Il faut se raconter des histoires pour survivre.

Et peu importe qu’elles soient fausses. The Leftovers, Game of Thrones, The OA ne disent pas autre chose. Il faut réécrire l’Histoire (cf. le brillant épisode 6 de Watchmen) pour qu’elle devienne plus proche de la somme de nos expériences, et ne se fasse plus uniquement le reflet des dominants. Mais n’est-il pas déjà trop tard pour réécrire les mythes, changer les récits, bref sauver la pop culture, le monde ? L’art sériel, reconnu par une poignée de passionnés il y a quelques années, va-t-il survivre à la voracité des plateformes, en passe de devenir elles-mêmes un vrai problème écologique ? Tout est connecté, comme les saisons d’American Horror Story, cauchemar éveillé et chaotique d’une époque aussi réjouissante qu’inquiétante.

En passe d’effectuer un reboot en 2020, dans le sillage de bon nombre de ses copines des années 90/2000, de Gilmore Girls à The L Word) – Buffy le disait déjà, The Leftovers (oui, encore elle) aussi : on arrive à rien seul·e. Il faut se battre ou danser ensemble.  

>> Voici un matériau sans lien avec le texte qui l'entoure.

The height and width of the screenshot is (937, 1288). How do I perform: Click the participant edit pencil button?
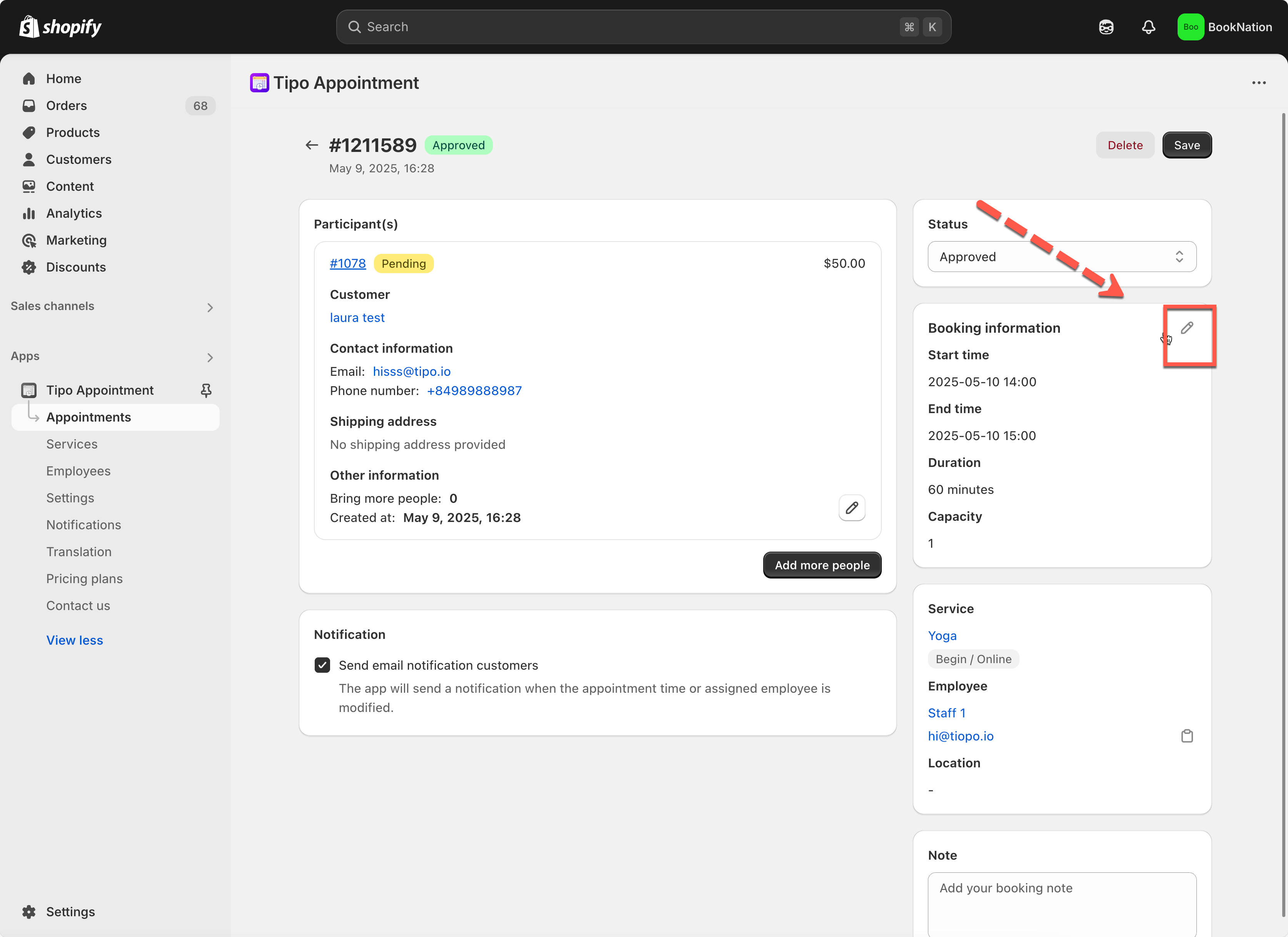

À quoi ressemblera l’industrie des séries dans cinq ans ? Sera-t-elle aussi créative que cette décennie bénie des années 2000/2010 ? J’ai envie d’être optimiste et j’attends de nouvelles expériences aussi transcendantes que l’épopée de Prairie. Si on observe la trajectoire de la grande sœur, le cinéma, il y a de quoi flipper. La pop culture n’y survit qu’à travers les blockbusters. Excepté quelques éclosions – Xavier Dolan on pense à toi –, l’exode massif (d’ailleurs Dolan a annoncé plancher sur une mini-série…) des talents confirmés du grand écran vers le petit confirme l’essorage créatif à Hollywood. Les deux sœurs ennemies pourraient bien finir par fusionner. Car après tout, Harry Potter est une série de films, quand Sherlock est l’accumulation de plusieurs films d’une heure et demie. Alors que le cinéma est en train à son tour de faire sa mue, l’univers des séries est devenu vaste, protéiforme, incontrôlable. Une chose est certaine : les histoires sur écran ont encore de belles heures devant elles. Autant d’heures qu’une Humanité qui court à sa perte. Et qui comme Cersei Lannister, n’a pas de plan B. 

*“Des hommes tourmentés: L’âge d’or des séries”, un ouvrage de référence signé Brett Martin.